OnlineAlienator · 04/01/2019 10:35

To balance things up, i had a great, cheap, enjoyable wedding that id do all over again tomorrow and people were commenting a year later on how good and different it was. I found it a joy to organise rather than stressful - i cut anything i wasnt happy with and went for simplicity and flexibility for guests - only regret was not having some key ppl there.

Babdoc · 04/01/2019 10:42

I tend to think the bigger and flashier the wedding, the quicker the divorce. Hello magazine being the prime example. All that fuss and display of wealth is often concealing a spiritual and emotional void. If you truly love each other, you care about the life-long marriage rather than the transient razzamatazz of the wedding. My DH and I had 2 witnesses and a registrar, back to work the next day. We had a loving happy marriage right up to his tragically early death at 36.

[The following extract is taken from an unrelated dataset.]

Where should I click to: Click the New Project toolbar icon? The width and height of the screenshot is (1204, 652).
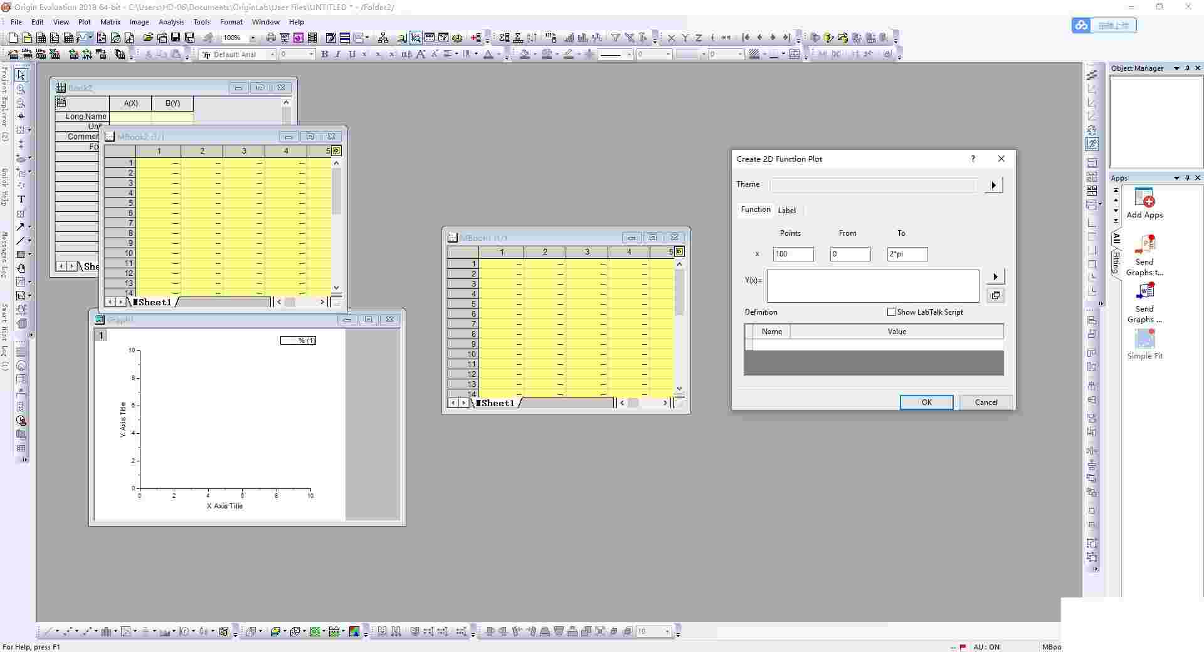[x=13, y=38]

smartcarnotsosmartdriver · 04/01/2019 10:45

We paid for our own wedding so that it was ok our terms and apart from some very poor behaviour from my father it was an amazing day. It wasn't huge (50 guests) but it was beautiful and everyone who was there was there for the right reasons. We've been married for 4 years, going on 5 and we are happy. Wouldn't change it for anything.

abacucat · 04/01/2019 10:48

mushrooms It is not whether you can afford it or not. Most people who have a big wedding save for a long time or get into debt. But that £20k can pay for a few very exotic holidays with amazing memories, versus one day. I would choose the former every time.

pineapplebryanbrown · 04/01/2019 10:55

The week long hen holidays are ott Imo. It used to be a night on the lash followed by a kebab and hopefully a snog off a random.

ZaZathecat · 04/01/2019 10:55

If people want to spend £££s on their wedding and will thoroughly enjoy it, then good for them. Your post is more to do with people getting married for the wrong reasons AND spending a fortune on it, which of course is daft. Well, just getting married for the wrong reason is daft anyway. I should know, I did it!